WHAT IS EXPECTED: Write out every record below exactly, so that nothing differs from what is shown.

[Stored data]
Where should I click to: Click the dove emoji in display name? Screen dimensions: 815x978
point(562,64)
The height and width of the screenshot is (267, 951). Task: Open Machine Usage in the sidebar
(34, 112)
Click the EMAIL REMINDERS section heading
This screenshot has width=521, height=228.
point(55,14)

REPLY:
Where should I click to: Click the dove emoji in display name? Screen dimensions: 815x978
point(562,64)
The height and width of the screenshot is (267, 951). Task: Open Machine Usage in the sidebar
(34, 112)
Click the EMAIL REMINDERS section heading
This screenshot has width=521, height=228.
point(55,14)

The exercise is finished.